IBM dropped significantly today when it reported its earnings, which were significantly less than the consensus analyst estimate. This major earnings failure comes at the same time as investors are beginning to question IBM’s sustainability and power; whether or not Big Blue really has the same ability to grow as it did before.
In actuality, IBM is not nearly the company it was before. The company is currently going through a huge transition from a hardware company to a software company, focusing on high growth areas such as the cloud. The company has already shed off many of their hardware businesses by selling them off, and today has even reported that they will pay GlobalFoundries $1.5 billion to take their semiconductor chip units, a part of the business that has been unprofitable for years.
The main argument against IBM is that their revenues have been falling for years now, and will likely continue into the future. That, however, is misguided, since the most fundamental reason that IBM’s revenues have been falling is because they have been going through this business transition, and need time to re-stabilize their business.
At trailing and forward P/E ratios of just 10, IBM is exceptionally undervalued. This is a company that has major market share in a rapidly growing part of the tech industry: the cloud.The growth prospects and what IBM could do with their new business position are enormous, yet the market is valuing its growth potential like it’s nothing.
Also, IBM is a dividend aristocrat, meaning that the company has increased their dividends for more than 25 years in a row, adding up to a very nice flow of cash.
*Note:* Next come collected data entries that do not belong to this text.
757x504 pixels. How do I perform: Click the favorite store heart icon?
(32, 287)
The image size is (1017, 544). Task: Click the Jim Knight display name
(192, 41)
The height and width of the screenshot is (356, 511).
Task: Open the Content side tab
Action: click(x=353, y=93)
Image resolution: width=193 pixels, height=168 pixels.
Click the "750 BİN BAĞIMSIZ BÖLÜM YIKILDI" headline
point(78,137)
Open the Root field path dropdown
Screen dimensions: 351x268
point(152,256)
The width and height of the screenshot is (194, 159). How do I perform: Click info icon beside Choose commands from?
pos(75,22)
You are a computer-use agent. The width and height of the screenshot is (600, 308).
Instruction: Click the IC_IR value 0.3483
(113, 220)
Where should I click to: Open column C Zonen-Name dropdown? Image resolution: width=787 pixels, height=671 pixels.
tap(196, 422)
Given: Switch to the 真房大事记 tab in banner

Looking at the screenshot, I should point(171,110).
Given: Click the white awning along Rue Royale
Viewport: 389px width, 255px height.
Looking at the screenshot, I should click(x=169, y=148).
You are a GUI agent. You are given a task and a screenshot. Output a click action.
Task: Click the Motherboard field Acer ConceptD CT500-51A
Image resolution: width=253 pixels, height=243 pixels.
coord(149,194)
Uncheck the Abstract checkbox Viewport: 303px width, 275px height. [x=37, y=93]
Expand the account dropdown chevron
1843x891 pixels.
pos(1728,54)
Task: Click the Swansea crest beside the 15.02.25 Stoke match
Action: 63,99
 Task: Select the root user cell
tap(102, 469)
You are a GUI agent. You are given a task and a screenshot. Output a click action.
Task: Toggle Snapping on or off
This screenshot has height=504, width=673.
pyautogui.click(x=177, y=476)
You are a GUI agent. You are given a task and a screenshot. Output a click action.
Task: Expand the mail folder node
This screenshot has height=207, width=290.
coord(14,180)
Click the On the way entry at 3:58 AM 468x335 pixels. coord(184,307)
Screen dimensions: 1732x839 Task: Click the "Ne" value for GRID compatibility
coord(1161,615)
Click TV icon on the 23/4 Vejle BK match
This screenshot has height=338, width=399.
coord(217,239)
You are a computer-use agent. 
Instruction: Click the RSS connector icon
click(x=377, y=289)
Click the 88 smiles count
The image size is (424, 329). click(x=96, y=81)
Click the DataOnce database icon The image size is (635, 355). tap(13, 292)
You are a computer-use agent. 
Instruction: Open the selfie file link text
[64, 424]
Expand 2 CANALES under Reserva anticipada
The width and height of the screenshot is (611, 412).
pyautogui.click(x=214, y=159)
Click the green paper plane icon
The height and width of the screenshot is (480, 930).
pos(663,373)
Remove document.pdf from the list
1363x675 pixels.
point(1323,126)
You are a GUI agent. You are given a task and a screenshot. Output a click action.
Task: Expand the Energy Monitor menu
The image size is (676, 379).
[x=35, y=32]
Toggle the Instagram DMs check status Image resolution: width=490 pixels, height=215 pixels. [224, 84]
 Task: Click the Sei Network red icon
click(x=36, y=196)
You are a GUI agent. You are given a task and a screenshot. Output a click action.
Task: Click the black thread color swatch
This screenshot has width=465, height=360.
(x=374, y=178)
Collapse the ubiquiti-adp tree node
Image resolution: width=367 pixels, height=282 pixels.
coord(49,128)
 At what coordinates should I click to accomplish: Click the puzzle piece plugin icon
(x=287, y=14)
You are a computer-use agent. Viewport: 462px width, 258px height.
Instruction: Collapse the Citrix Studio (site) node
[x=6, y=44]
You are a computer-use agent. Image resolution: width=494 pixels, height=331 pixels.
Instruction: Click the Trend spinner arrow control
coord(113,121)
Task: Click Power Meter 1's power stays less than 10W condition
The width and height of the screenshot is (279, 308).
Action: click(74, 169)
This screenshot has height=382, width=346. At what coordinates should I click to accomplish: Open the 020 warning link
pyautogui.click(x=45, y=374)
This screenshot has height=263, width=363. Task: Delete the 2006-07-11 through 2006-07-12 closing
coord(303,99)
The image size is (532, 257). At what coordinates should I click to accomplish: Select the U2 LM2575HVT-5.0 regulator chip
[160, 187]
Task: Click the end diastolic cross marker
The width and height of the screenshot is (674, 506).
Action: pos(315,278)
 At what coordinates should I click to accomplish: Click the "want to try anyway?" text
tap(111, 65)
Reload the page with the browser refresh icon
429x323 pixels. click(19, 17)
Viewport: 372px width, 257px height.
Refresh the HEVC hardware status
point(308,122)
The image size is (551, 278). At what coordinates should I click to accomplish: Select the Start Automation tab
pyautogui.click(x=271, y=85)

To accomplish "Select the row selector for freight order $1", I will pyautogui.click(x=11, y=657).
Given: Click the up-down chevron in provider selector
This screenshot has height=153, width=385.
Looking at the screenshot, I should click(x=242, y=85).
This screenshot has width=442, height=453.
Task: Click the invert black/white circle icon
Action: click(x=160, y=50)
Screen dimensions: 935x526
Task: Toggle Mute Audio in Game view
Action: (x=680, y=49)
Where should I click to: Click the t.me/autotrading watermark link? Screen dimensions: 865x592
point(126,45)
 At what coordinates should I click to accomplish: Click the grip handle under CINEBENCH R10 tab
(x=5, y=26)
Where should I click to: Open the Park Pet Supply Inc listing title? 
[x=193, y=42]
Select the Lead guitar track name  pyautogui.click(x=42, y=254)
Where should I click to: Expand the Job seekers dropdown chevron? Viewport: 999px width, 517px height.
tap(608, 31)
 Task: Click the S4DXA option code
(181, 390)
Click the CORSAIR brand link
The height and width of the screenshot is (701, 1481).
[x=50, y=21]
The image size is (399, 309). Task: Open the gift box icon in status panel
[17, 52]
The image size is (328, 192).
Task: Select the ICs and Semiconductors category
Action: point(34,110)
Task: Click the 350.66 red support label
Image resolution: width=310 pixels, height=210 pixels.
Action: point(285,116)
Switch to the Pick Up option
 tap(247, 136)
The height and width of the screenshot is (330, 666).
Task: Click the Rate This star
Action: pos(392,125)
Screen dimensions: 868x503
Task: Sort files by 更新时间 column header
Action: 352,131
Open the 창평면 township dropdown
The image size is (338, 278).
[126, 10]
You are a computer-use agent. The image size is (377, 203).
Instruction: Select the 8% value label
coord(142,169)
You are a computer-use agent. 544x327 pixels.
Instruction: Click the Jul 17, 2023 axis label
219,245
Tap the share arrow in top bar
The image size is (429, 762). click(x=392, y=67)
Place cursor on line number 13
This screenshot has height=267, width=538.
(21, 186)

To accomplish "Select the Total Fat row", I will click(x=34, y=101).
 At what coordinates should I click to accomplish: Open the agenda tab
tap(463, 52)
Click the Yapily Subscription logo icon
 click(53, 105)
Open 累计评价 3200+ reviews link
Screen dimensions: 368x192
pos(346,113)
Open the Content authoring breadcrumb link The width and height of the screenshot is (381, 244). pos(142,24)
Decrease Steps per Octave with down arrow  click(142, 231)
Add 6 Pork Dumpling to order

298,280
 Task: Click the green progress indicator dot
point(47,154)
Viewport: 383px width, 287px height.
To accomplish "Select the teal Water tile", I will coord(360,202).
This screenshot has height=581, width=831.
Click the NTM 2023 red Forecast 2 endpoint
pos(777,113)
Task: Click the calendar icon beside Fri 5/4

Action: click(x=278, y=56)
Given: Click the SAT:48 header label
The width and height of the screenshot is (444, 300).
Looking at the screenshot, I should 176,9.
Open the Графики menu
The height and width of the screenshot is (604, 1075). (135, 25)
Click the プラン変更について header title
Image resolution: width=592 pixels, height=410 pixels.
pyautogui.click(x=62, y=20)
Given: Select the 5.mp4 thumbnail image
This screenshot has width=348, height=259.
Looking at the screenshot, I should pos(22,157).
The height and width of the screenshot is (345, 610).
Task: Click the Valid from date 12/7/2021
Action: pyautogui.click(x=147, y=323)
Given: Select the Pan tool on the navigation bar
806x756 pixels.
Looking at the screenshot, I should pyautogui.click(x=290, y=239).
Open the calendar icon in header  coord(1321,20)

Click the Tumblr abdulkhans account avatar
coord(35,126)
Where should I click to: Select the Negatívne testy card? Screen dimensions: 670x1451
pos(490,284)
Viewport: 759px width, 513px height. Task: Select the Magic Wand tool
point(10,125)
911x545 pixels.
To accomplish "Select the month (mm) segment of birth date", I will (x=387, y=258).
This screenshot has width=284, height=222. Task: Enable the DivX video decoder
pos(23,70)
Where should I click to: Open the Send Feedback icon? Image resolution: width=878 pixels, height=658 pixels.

The company is also a serial re-purchaser of their own stock. Spending billions of dollars in buybacks every year, the company is still speeding up their share repurchases, especially since they think shares are so undervalued now.
The company is also very good at setting goals and achieving them, never straying from the path to success. Management lays out what they call “road maps” every few years, which involve setting an EPS price target for the future years. They easily attained their last road map target a few years back, and are currently on a good track to surpass their 2014 target of $16 per share.
It’s also worth a mention that respected investor Warren Buffett also holds IBM as one of his core “Big Four” holdings. These Big Four stocks are four companies (WFC, KO, AXP, and IBM) that he has held through thick and thin, good and bad. These are companies that he expects to hold forever, and expects them to be extremely lucrative over that time period as well. He recently purchased IBM, but the other three were bought in the 1960s and 1980s, and have now netted him gains in the thousands of percentages and vastly outperformed the market. Also, IBM is a technology company, an industry that Buffett has long declared too hard to understand and changeable. The fact that IBM is one of the only tech companies in his entire portfolio shows that he has probably already done much research on the company and therefore trusts it above all others.
In conclusion, IBM is a great company that is trading at incredibly low valuations in the short term. These valuations should stabilize to an acceptable level in the future, which should most likely also reflect some premiums because of Warren Buffett’s support of the company and it’s shareholder-friendly history. The current bearishness in the company is only an effect of revenues that have dropped in the short-term due to an inevitable company transition into the software business. This issue of revenues will come to pass when the company gets back on track with their business and finishes their transition into the software business. Investors should look to IBM for sustainability, growth, and undervaluation.